China sharply expanded its rare earth export restrictions on Oct. 9, adding additional elements and refining technologies to its control list while imposing stricter rules on foreign users in the defense and semiconductor industries.
According to Reuters, the Ministry of Commerce announced the measures without prior notice, extending export controls to five additional rare earths and dozens of magnet-making technologies. The move also introduces new compliance requirements for foreign companies that use Chinese materials, tightening Beijing’s hold on critical technology supply chains ahead of an expected meeting between Presidents Donald Trump and Xi Jinping in South Korea later this month.

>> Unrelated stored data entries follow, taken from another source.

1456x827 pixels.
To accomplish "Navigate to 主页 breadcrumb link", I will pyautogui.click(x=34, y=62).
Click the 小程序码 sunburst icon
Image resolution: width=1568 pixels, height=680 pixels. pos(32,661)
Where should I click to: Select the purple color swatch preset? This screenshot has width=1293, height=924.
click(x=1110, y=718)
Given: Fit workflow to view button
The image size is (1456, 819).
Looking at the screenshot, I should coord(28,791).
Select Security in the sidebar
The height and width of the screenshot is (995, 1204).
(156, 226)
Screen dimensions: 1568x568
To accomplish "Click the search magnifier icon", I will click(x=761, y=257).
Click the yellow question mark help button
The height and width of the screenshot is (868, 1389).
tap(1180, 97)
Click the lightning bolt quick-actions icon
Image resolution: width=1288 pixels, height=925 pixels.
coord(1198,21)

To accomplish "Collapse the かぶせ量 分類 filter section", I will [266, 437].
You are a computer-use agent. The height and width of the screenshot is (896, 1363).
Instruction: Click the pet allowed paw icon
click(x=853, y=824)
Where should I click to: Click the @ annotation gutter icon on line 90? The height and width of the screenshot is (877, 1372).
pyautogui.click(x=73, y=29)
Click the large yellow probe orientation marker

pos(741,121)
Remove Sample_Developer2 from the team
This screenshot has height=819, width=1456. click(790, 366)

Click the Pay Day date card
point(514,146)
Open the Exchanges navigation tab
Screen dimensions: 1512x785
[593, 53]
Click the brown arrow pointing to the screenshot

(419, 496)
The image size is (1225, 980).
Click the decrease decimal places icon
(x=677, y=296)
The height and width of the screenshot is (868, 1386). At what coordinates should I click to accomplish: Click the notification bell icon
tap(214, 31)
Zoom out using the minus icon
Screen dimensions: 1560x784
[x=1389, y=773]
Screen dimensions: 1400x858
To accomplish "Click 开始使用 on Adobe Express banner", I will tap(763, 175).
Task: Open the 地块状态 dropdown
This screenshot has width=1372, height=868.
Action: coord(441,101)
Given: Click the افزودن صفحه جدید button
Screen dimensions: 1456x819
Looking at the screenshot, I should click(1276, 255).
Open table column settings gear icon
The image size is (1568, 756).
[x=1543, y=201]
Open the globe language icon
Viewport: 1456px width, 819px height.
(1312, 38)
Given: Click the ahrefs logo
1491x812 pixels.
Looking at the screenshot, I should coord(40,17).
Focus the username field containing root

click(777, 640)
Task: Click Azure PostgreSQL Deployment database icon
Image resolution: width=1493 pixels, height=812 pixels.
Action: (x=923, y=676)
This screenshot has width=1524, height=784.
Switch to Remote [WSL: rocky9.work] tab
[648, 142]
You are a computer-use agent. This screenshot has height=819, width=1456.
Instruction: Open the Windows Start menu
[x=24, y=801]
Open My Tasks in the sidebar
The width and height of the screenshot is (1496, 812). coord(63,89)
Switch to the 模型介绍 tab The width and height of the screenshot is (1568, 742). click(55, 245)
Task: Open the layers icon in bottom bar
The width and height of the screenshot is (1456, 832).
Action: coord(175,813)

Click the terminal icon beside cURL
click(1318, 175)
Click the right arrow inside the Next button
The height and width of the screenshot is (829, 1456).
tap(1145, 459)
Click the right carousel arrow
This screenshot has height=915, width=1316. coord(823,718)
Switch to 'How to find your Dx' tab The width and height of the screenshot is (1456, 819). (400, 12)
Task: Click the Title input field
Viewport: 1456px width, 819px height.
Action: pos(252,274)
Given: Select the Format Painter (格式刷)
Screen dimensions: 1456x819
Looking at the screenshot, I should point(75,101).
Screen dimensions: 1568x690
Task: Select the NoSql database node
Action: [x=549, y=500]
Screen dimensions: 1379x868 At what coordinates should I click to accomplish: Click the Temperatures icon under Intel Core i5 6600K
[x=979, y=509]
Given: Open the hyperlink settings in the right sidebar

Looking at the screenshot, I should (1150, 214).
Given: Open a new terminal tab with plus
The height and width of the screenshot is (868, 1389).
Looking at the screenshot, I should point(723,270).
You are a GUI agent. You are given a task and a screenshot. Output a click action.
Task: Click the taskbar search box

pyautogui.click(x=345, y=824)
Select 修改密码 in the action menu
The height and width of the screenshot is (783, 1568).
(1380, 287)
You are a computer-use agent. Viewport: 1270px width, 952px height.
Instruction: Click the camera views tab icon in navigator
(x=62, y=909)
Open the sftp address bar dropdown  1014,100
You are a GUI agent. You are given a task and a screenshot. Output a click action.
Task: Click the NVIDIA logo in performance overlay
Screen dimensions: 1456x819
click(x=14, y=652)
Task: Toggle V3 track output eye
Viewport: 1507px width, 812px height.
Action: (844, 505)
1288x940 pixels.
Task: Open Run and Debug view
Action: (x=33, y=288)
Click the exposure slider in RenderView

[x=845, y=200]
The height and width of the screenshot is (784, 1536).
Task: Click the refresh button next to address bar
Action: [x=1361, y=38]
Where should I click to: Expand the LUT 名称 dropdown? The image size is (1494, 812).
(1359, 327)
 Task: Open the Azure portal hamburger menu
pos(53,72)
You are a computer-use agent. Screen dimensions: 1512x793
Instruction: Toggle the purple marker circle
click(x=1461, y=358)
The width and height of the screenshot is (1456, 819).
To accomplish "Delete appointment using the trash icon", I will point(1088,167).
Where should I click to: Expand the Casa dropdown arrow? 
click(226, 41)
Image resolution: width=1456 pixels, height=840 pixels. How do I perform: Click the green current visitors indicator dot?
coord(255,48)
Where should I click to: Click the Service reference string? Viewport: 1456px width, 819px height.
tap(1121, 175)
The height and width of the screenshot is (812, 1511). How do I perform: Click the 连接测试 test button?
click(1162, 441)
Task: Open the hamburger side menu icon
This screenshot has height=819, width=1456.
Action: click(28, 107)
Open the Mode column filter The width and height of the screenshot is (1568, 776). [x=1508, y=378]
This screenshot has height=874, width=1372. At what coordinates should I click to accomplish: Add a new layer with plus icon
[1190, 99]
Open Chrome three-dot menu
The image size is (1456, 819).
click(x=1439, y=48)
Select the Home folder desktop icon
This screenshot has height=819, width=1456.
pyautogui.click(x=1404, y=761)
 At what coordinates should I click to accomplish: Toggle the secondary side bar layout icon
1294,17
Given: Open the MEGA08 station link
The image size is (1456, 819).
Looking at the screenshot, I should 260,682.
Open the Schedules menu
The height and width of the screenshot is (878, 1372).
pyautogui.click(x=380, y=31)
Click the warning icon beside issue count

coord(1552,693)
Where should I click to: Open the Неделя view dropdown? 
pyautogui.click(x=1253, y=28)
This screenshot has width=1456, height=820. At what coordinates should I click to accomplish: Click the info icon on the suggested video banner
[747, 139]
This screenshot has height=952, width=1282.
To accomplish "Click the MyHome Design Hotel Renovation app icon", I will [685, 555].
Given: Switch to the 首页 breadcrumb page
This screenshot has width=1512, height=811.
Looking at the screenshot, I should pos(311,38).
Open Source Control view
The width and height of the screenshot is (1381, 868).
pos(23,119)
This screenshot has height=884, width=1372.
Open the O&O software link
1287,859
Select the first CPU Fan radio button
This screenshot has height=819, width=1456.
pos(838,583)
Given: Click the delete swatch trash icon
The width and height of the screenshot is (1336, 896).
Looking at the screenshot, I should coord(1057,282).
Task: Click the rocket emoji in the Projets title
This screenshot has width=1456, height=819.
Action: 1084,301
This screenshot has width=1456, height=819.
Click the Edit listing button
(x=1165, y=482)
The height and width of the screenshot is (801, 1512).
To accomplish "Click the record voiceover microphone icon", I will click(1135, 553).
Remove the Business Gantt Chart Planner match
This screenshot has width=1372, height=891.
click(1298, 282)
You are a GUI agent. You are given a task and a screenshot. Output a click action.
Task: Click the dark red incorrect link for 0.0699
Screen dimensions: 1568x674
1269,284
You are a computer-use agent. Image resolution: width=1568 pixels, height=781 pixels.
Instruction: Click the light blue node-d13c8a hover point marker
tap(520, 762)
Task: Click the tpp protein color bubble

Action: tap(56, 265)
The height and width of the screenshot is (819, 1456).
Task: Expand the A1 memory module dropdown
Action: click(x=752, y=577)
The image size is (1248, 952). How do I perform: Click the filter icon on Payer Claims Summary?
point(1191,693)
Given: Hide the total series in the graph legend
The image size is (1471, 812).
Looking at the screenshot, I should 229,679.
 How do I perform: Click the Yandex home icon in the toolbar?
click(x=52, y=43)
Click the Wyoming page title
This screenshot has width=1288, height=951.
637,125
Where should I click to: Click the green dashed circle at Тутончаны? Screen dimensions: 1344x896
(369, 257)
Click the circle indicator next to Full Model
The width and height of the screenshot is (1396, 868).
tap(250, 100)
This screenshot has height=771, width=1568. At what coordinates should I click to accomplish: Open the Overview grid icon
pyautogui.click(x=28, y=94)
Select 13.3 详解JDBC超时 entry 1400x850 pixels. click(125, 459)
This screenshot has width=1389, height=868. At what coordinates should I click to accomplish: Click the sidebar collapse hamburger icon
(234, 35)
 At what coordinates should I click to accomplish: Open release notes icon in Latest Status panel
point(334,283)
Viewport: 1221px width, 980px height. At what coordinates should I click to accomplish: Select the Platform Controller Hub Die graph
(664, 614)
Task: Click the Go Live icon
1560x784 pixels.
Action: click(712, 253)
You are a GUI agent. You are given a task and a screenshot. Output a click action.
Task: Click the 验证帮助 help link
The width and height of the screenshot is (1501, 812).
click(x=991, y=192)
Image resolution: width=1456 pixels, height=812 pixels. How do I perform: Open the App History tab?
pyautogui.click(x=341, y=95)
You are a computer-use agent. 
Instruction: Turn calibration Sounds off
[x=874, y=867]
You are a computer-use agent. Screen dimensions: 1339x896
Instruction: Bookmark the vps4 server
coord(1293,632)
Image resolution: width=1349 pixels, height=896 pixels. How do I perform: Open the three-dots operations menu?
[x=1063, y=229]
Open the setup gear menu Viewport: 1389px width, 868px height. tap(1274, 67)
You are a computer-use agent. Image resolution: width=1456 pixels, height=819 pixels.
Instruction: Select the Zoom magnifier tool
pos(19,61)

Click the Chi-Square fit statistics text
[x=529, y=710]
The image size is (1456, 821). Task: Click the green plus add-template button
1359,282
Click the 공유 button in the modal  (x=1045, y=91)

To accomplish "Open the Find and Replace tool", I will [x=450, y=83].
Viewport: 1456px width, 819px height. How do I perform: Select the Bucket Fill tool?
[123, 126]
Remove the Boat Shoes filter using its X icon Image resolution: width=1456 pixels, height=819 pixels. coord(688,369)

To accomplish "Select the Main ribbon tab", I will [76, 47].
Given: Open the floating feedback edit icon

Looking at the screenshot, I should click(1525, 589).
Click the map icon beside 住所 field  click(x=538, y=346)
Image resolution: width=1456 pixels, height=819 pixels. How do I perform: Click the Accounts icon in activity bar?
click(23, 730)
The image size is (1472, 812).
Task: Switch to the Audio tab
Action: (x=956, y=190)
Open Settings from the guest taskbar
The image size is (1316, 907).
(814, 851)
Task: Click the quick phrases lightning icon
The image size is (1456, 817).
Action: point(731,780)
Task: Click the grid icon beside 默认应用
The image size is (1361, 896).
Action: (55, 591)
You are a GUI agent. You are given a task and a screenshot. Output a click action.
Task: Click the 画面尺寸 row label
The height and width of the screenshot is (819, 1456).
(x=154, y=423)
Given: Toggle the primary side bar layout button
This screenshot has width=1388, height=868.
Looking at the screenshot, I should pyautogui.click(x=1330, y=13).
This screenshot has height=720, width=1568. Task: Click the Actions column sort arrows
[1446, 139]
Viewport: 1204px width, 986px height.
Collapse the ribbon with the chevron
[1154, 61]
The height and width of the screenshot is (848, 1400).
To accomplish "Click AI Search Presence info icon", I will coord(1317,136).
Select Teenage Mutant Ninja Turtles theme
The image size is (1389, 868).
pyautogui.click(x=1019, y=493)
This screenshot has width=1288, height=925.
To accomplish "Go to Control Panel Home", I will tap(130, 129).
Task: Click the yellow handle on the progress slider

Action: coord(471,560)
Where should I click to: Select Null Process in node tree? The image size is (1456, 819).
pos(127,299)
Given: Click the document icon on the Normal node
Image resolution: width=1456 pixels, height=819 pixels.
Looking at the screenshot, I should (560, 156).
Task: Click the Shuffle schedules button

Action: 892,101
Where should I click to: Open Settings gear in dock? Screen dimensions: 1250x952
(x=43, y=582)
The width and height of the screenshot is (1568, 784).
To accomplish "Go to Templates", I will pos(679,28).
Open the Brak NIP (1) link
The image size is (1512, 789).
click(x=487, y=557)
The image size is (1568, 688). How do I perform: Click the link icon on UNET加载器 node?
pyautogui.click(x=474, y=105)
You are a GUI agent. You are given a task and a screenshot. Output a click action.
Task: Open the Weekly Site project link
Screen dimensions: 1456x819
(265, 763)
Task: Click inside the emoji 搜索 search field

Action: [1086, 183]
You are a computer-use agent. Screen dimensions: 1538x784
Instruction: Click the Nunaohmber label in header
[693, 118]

“The White House and relevant agencies are closely assessing any impact from the new rules,” a U.S. official told Reuters, describing the curbs as an attempt by Beijing to “exert control over the entire world’s technology supply chains.”
A CSIS analysis shows these measures are China’s toughest export rules, mirroring the U.S. policy by controlling foreign goods with Chinese content. Starting Dec. 1, 2025, the government will largely deny export licenses for companies linked to foreign militaries, including U.S. defense contractors.
CSIS also noted that the restrictions could severely disrupt production of advanced systems such as F-35 jets, radar systems, and precision-guided munitions. Export license reviews for sub-14 mm semiconductor tools and next-generation chips will now occur on a case-by-case basis, giving Chinese authorities greater power to delay or deny shipments.
China, which accounts for about 70% of rare earth mining and up to 90% of processing, has long used its dominance as economic leverage. Analysts say the timing suggests Beijing is using the controls to strengthen its negotiating position ahead of renewed U.S.-China trade talks.